Muitos testes ainda devem ser feitos até que a técnica esteja disponível para uso em humanos. Principalmente para prevenir que essa mesma nanotecnologia possa atacar partes saudáveis do corpo humano.

Marcadores

Cientistas do Instituto Nacional de Saúde dos Estados Unidos identificaram vários fatores que podem prever se a infecção do vírus da hepatite C vai progredir de forma rápida para condições mais severas, como a cirrose.  Ao saber a velocidade com que a saúde de um paciente pode se deteriorar, os cientistas podem decidir pelo melhor tratamento.

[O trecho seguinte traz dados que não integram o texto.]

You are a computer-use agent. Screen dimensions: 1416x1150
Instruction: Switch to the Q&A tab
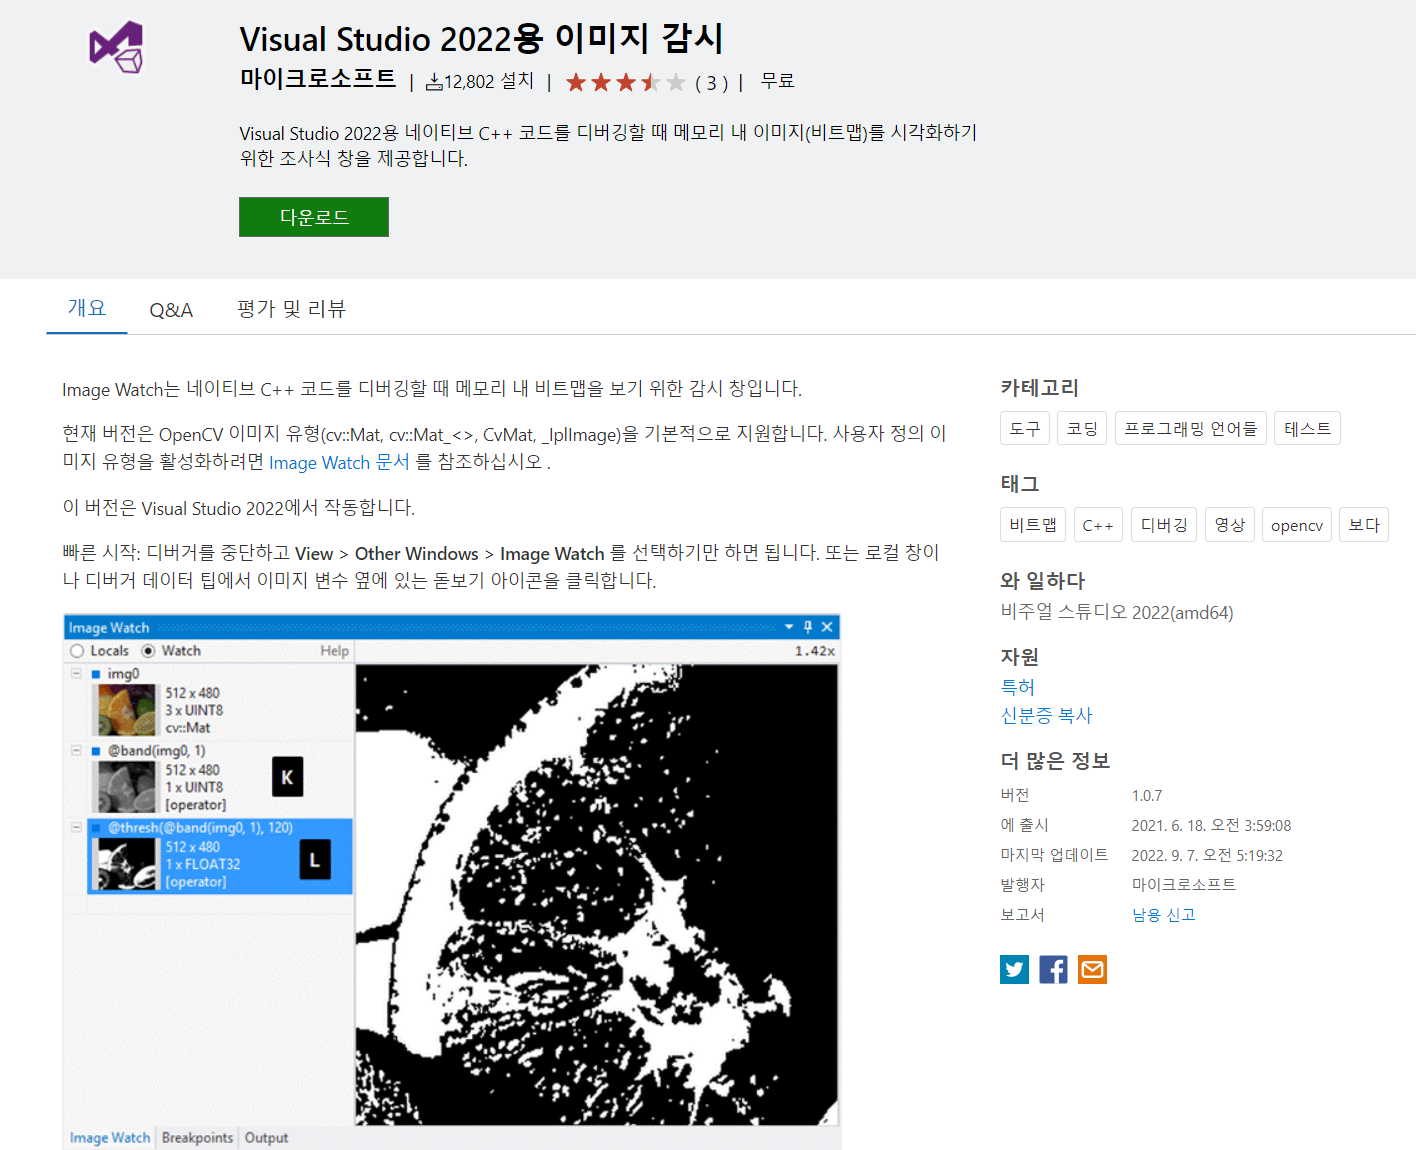170,309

O estudo foi feito com amostras de sangue coletadas de seis pacientes infectados com o vírus nos anos 70. Os cientistas descobriram algumas diferenças em substâncias encontradas no sangue, principalmente na quantidade de uma proteína chamada MCP-1. Aqueles que tinham grandes quantidades da proteína desenvolveram a doença de modo mais rápido.
Segundo os pesquisadores, no futuro, marcadores no sangue e na DNA dos pacientes vão ajudar os médicos a identificar aqueles com maiores chances de desenvolver os casos graves da doença, e que devem receber os tratamentos mais radicais. O resultado saiu na revista Proceedings of the National Academy of Sciences.